Aybakar’ın Orta Doğu coğrafyasında etkin olması Irak’ta Birleşmiş Milletler için kurdukları un fabrikası ile başlıyor. O dönem Irak yönetimi ambargodan dolayı kendi parası ile mal alamaz durumda. Ancak Birleşmiş Milletler’in kurduğu fon üzerinden bu alımları yapabiliyor. Irak hükümeti traktör alacak olsa bu fona başvuruyor ve fonun uygun bulduğu firmalardan birini seçerek ancak mal alabiliyor.

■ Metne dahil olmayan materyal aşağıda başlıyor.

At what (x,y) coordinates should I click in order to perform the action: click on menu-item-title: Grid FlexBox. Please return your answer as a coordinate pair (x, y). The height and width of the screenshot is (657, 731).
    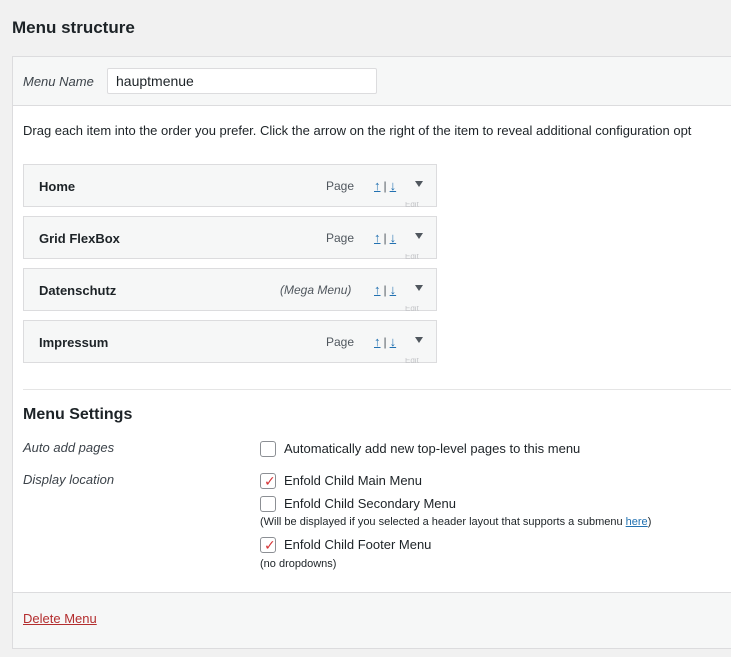
    Looking at the image, I should click on (80, 238).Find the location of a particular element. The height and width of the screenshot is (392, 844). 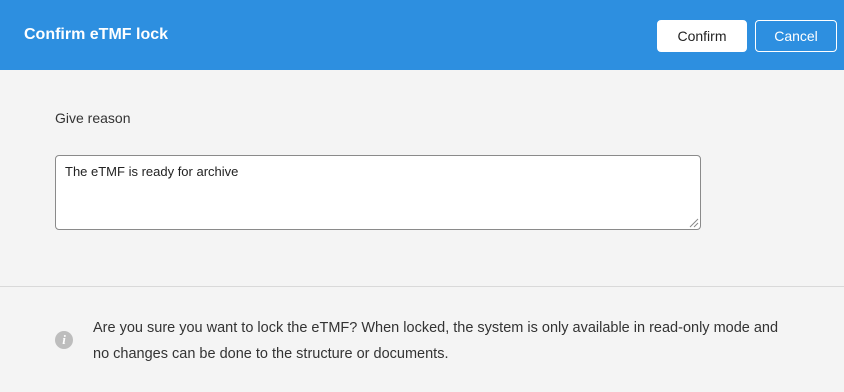

confirm-button: Confirm is located at coordinates (702, 36).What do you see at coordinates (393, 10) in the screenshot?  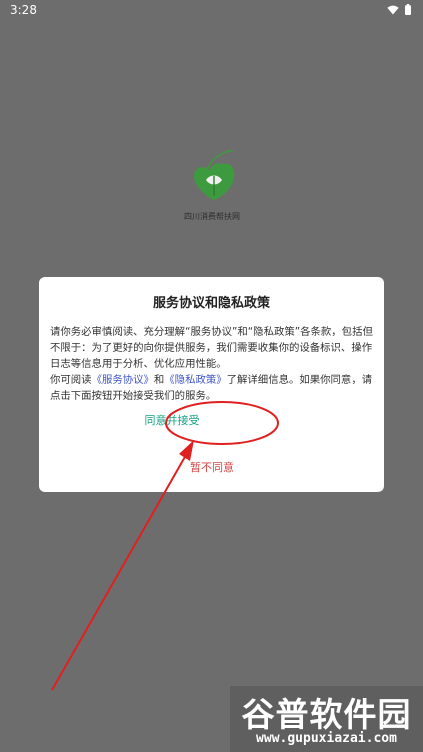 I see `wifi-icon` at bounding box center [393, 10].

Standartları oldukça yüksek olan Birleşmiş Milletler fonu, yapılması gereken bir un fabrikası için Aybakar’ın Ankara Akyurt’taki fabrikasında neredeyse bir ay kalıyor ve makineleri cıvatalarına kadar inceledikten sonra olur veriyor. Bu iş firmayı epeyce uğraştırsa da çok önemli bir deneyim oluyor. Bu işten sonra Irak pazarında büyüyen Aybakar bugün Irak pazarının yüzde 85’ine hakim durumda.
Aybakar için güven ve müşteri memnuniyeti her şeyden önce geliyor. Fabrikanın idari ofisleri hala ilk günkü şekliyle duruyor. Bu durumun kendileri için avantaj olduğunu belirten Mutafa İhsan Aybakar, “Ticarette güven çok önemli. Dedemin zamanından kalan masalar ve mobilyalar Aybakar’ın bir geleneği olduğunu ve bu geleneğin devam ettiğini gösteriyor. Bu yüzden ofis bölümünü hiç yenilemedik” diyor.
Aybakar’a duyulan güvenin en önemli faktörlerinden biri de müşteri memnuniyeti. Kullanım ömrü uzun makineler üreten firma, aradan ne kadar süre geçmiş olursa olsun müşterisine destek olmayı bilmiş; Paraguay’a 25 yıl önce sattıkları bir makinenin yedek parçasını 3 bin dolara tekrar üretip, 1000 dolara müşteriye göndermek pahasına olsa da…
Bugün 12 bin metre kare kapalı alanda faaliyetlerine devam eden Aybakar, 30 farklı ülkede anahtar teslimi projelere imza atan bir dünya firması konumunda.